[[ The records, beginning ]]

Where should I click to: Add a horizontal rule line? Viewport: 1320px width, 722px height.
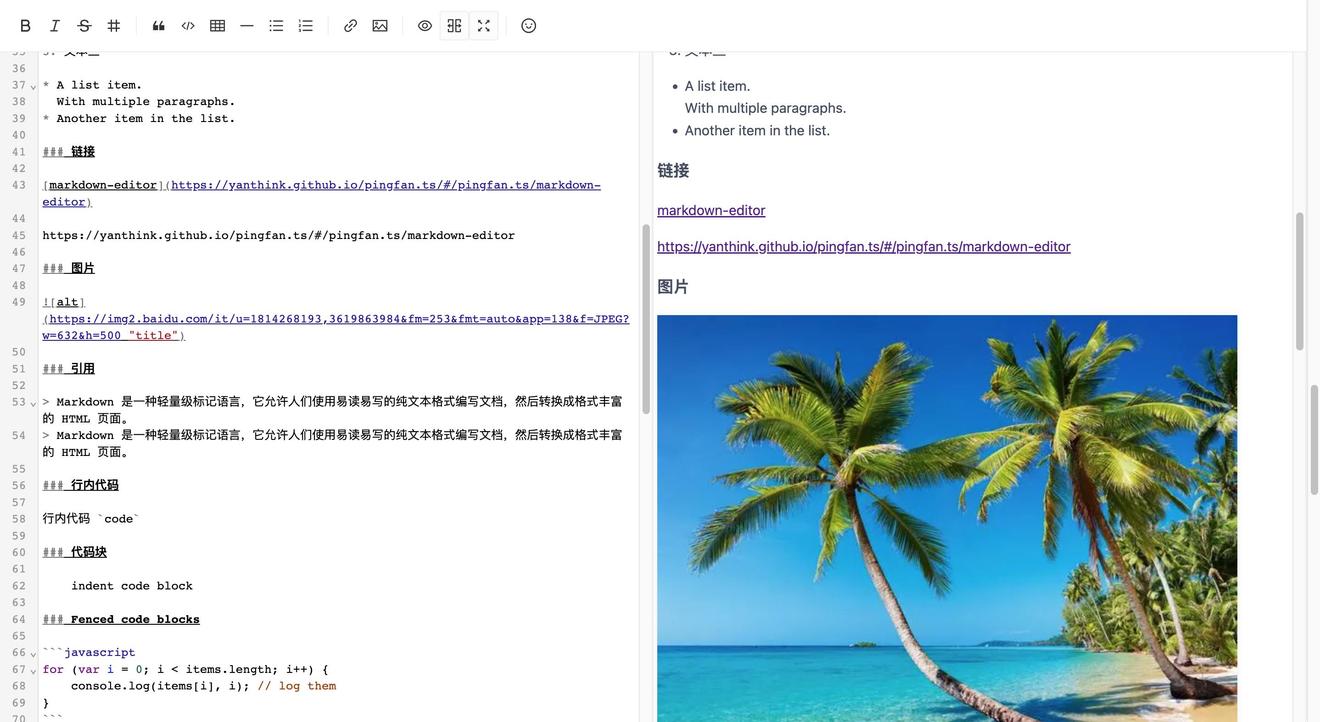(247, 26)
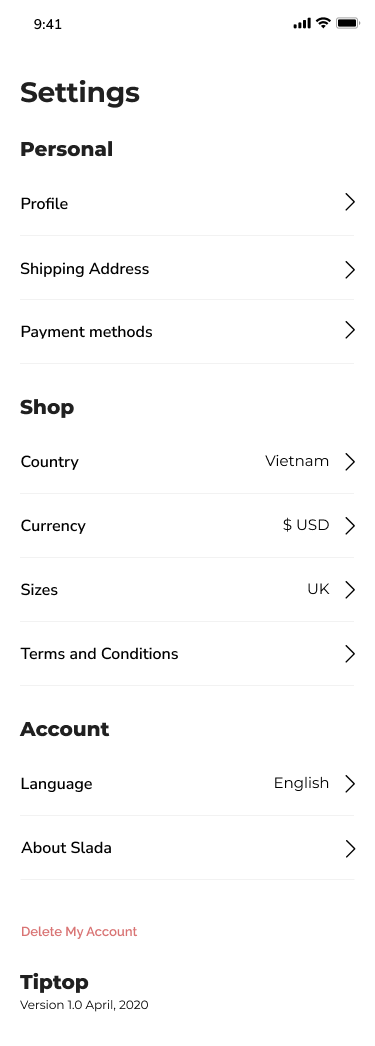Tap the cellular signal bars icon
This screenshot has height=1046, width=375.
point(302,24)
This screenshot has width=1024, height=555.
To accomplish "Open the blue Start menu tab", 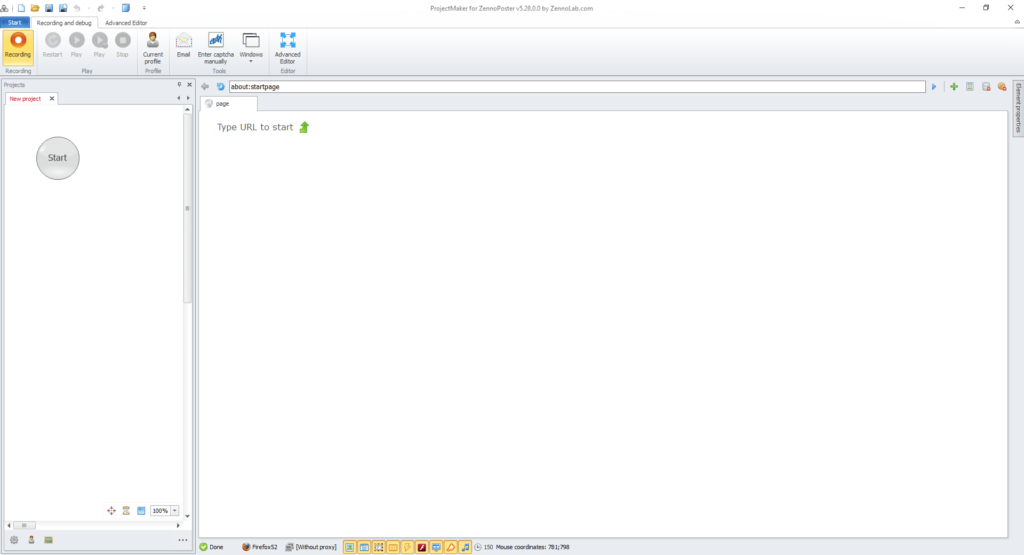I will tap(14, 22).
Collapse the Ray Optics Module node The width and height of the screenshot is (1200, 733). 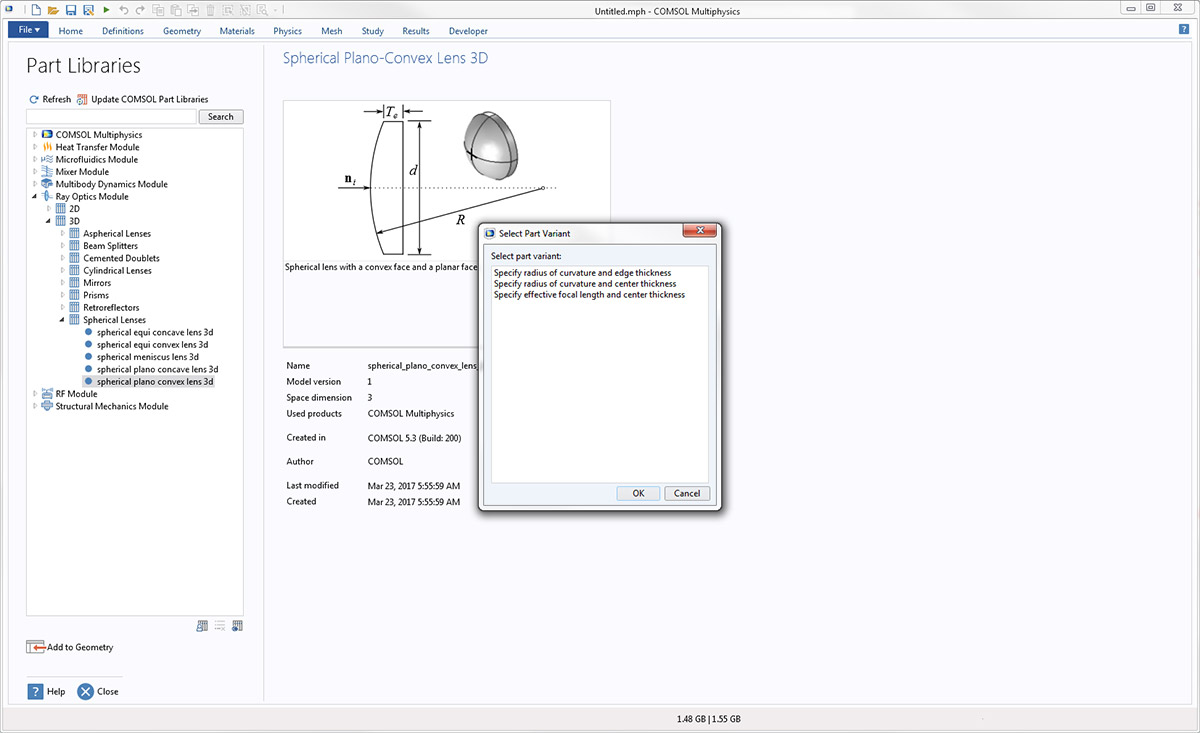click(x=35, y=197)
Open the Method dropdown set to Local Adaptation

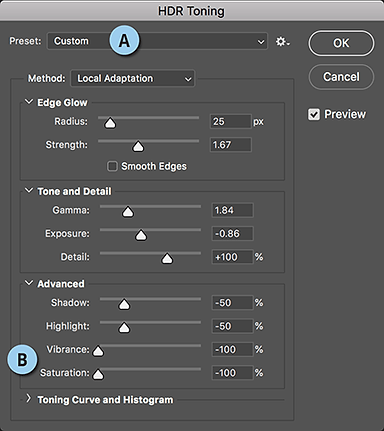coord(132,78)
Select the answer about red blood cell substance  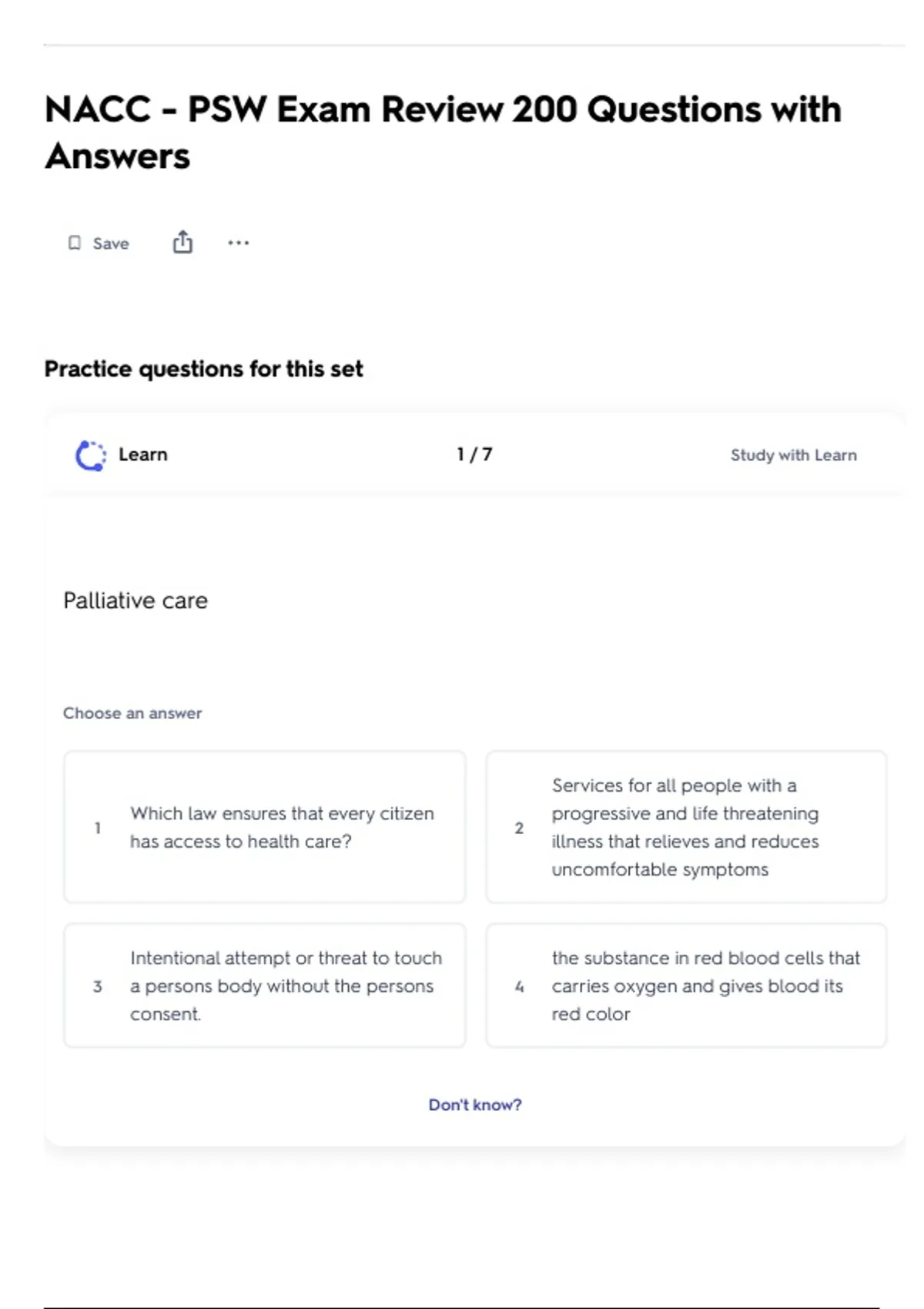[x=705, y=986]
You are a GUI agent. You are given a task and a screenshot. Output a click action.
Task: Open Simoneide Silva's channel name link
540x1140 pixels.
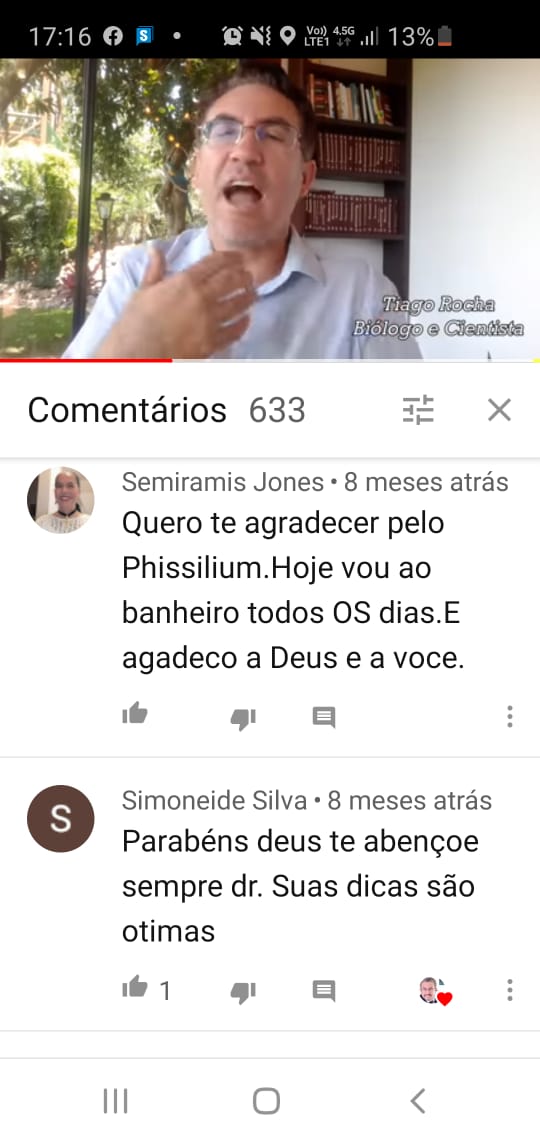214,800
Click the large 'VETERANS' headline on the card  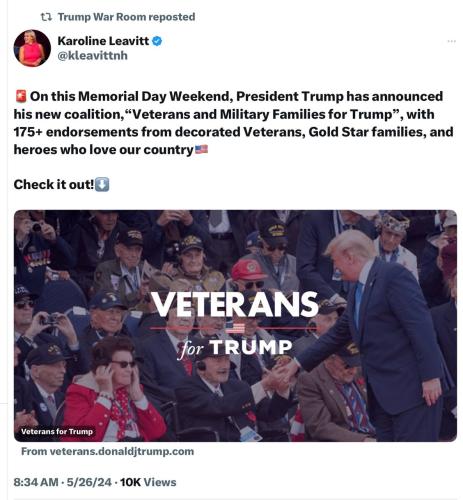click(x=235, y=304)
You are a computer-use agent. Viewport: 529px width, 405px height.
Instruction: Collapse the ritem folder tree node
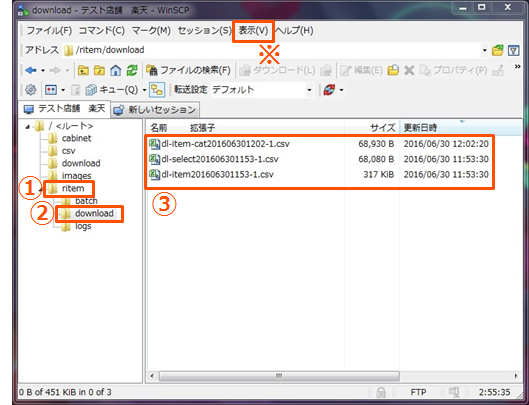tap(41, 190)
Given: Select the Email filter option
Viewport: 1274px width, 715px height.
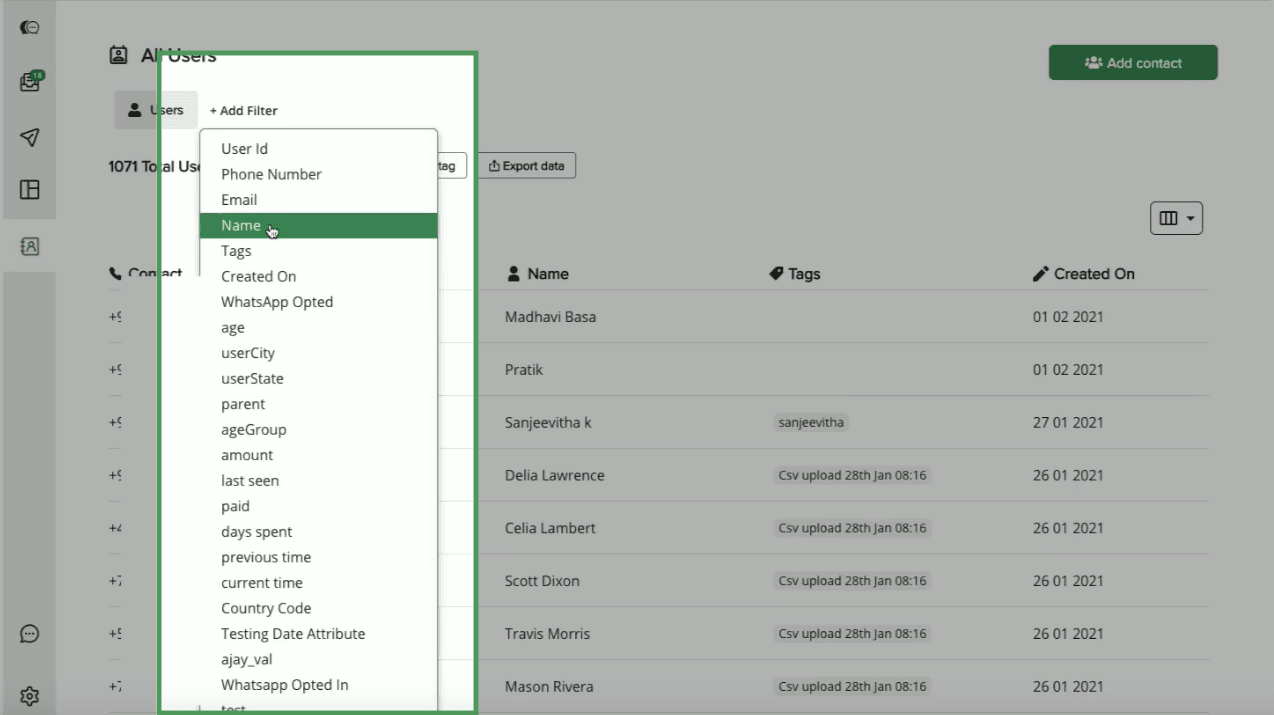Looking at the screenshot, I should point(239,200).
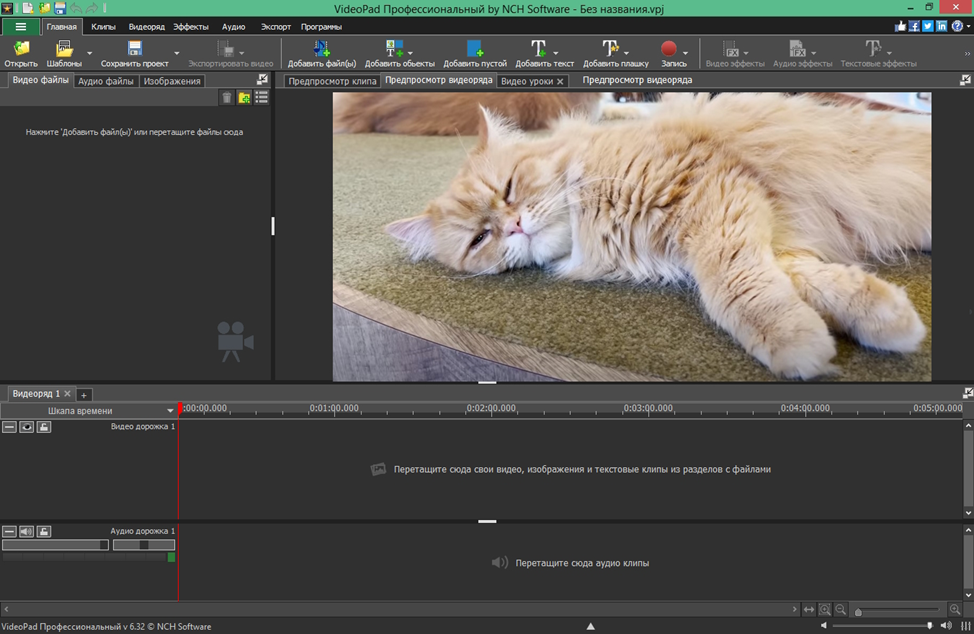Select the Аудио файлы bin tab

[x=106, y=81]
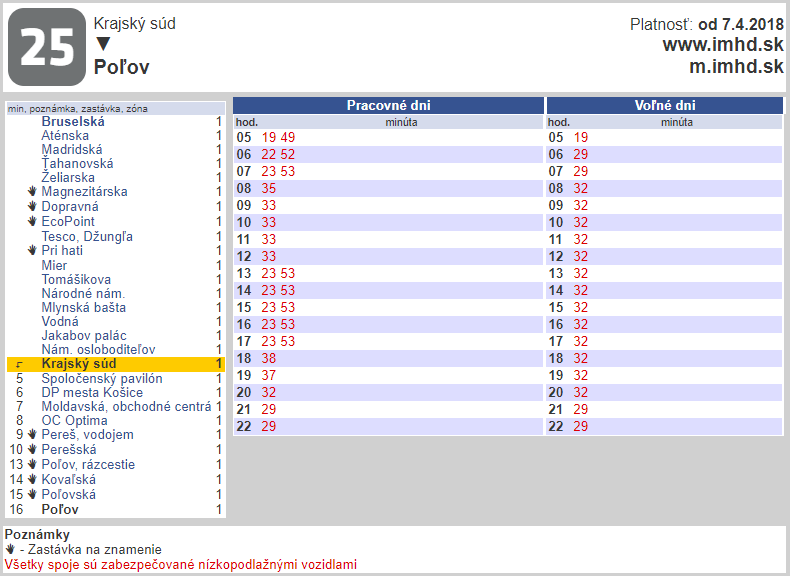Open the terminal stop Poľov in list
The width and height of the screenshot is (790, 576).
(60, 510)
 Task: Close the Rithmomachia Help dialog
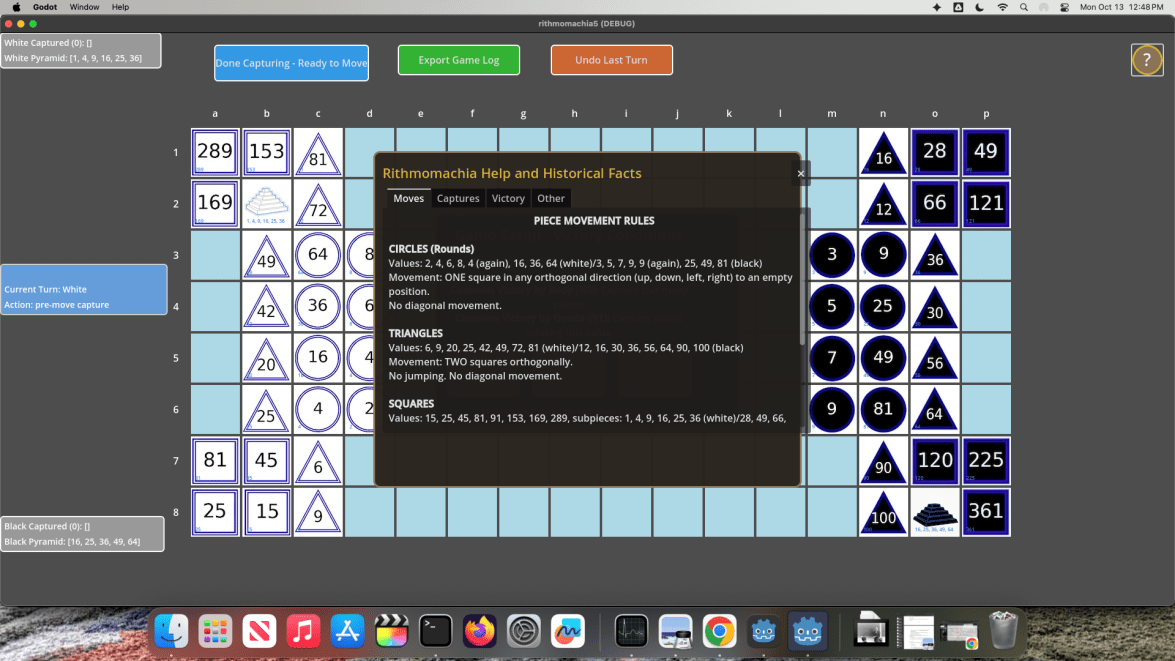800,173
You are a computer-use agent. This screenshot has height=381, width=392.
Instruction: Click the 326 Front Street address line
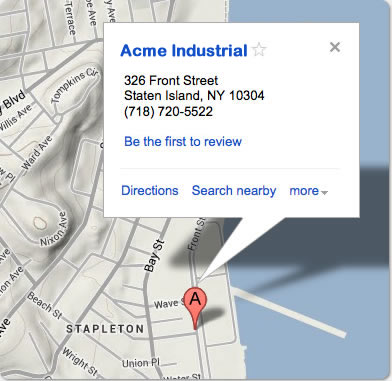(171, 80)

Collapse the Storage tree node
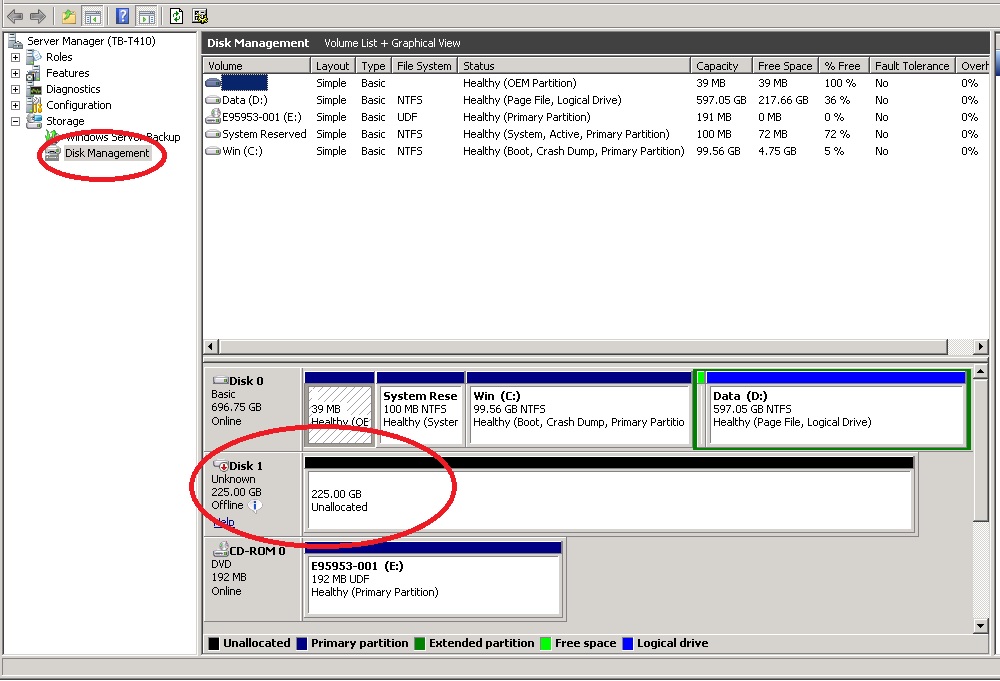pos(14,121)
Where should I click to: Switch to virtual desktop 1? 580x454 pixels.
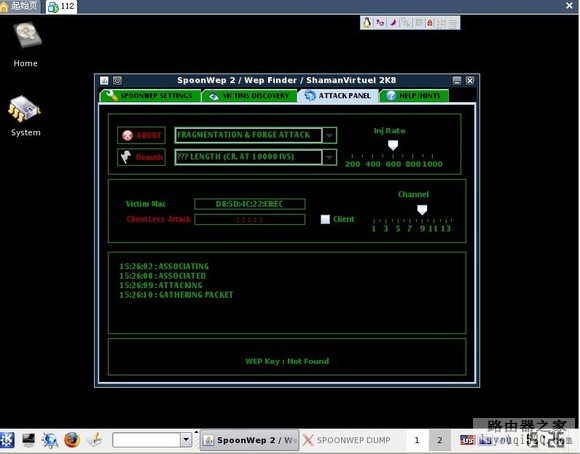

[[ The records, end ]]

The number of lines containing "agent" is all that is wanted; tally them in the data.

**Solution**
3